The company has earmarked $660m for the construction of the new facility, with building work expected to begin in the next few weeks. If all goes well the site should be ready for operation in 2009, and the company plans to submit the site for regulatory approval in 2010 ready for commercial production to begin in 2011.
Despite original plans for construction of the plant to begin in September last year, the company maintains its original timelines for completion of the facility.
The new site is intended to support increased production capacity of biologic compounds such as the company's Orencia (abatacept) for rheumatoid arthritis, as well as new biological products in development.
Bristol-Myers Squibb currently uses its Syracuse, New York facility and third party manufacturers to produce its biological products, with finishing and packaging taking place at the firm's Puerto Rico site.
"The Syracuse facility was never intended to produce commercial quantities of biologic medicines," Jeff Macdonald of BMS told In-PharmaTechnologist.com.
"Rather it is a centre of excellence for manufacturing process and also has capacity to produce quantities suitable for R&D purposes."

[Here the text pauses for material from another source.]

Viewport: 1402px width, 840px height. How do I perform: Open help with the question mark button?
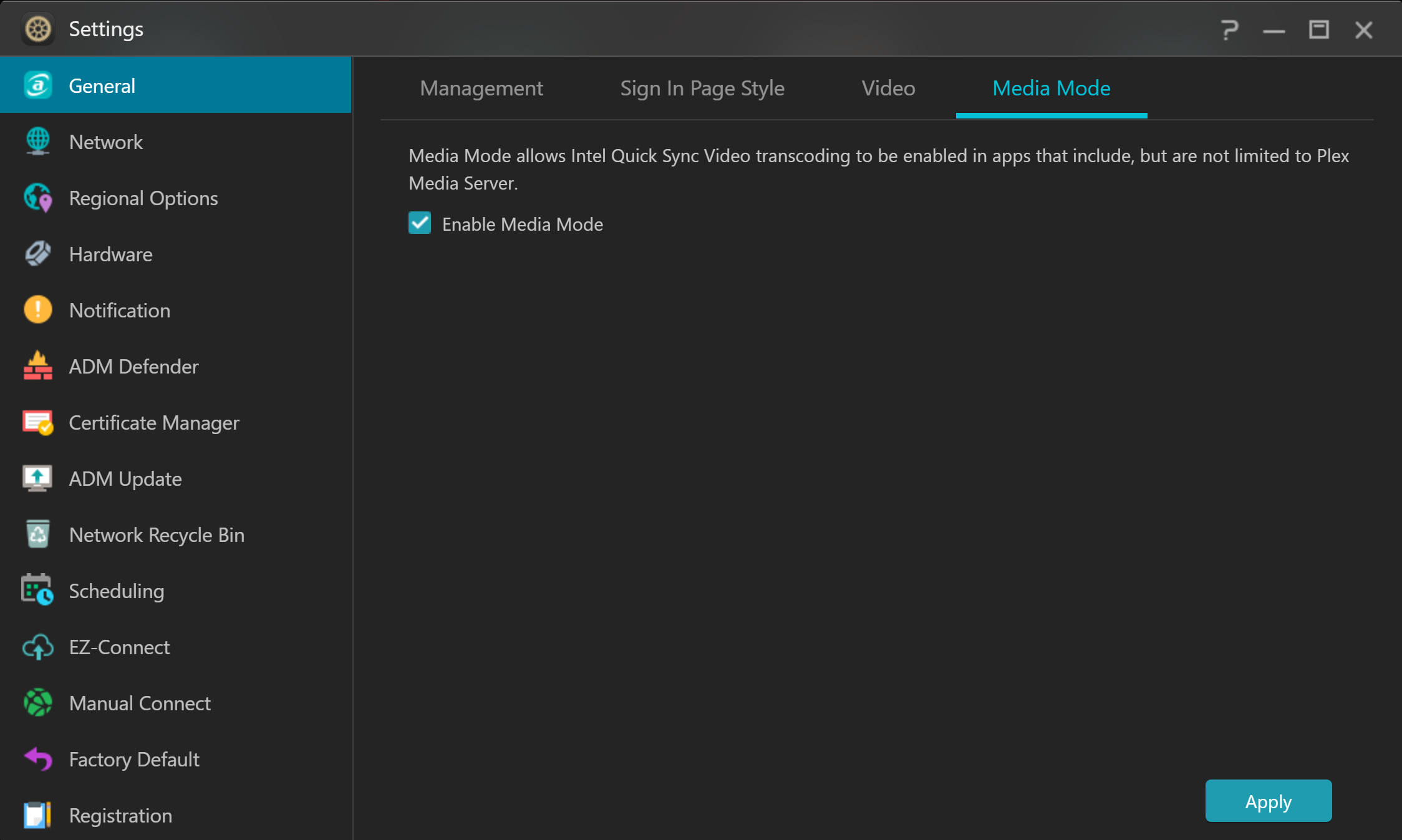click(x=1229, y=29)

The company maintains that its current internal and external biologics resources will remain important features in its strategy to expand its biologics portfolio. In March last year the company invested $200m in the Puerto Rico facility to fund an expansion to accommodate increased filling and finishing needs.
BMS currently has manufacturing agreements with Swiss firm Lonza and Celltrion, with approval for the manufacture of Orencia (abatacept) at Lonza's facility in New Hampshire, and Macdonald confirmed that these partnerships will continue.
On announcing the proposed expansion in June last year, Peter Dolan, BMS CEO, said that the investment in the new facility "represents a significant commitment towards increasing manufacturing capacity so that we can meet future market demand and research production needs for the company's biologic compounds."
The company's first approval for a biologic was granted in 2004, with approval for its first internally discovered and developed biologic (Orencia) in 2005. In 2006 Orencia achieved worldwide net sales of $89m.
BMS is keen to become increasingly involved in the growing biologicals market, and has initiated a strategy including technology acquisitions, licensing opportunities and in-house development in a bid to expand its biologicals capability. The company currently has biological compounds in development, including a Phase II trial for delatacept for solid organ transplant rejection, as well as other potential oncology therapies.
Biologicals represent one of the fastest growing sectors of the pharmaceutical industry, with annual sales of biologics predicted to increase by $26bn by 2010, in contrast to the $13bn increase estimated for small molecules.